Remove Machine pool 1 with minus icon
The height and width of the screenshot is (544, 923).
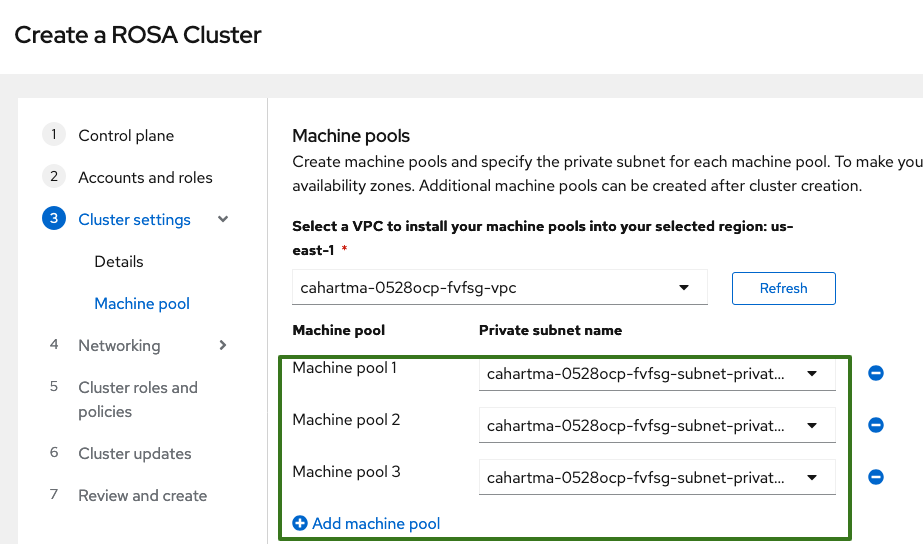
-----
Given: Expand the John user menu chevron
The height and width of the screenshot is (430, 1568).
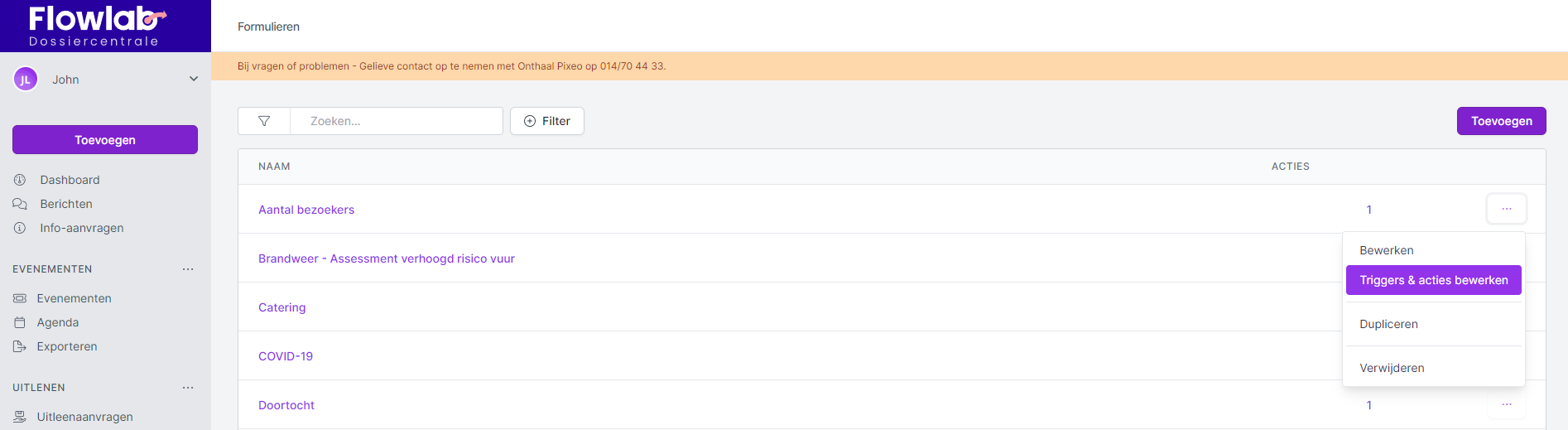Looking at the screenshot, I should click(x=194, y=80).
-----
EXERCISE INSTRUCTIONS »
Give the part of the listing that opens with the line containing "Given: Expand the John user menu chevron" and closes with the line containing "Looking at the", both ends included, as a JSON list of strings, one per line, skipping blank lines. Leave the pictures out.

THE RESPONSE »
[
  "Given: Expand the John user menu chevron",
  "The height and width of the screenshot is (430, 1568).",
  "Looking at the screenshot, I should click(x=194, y=80)."
]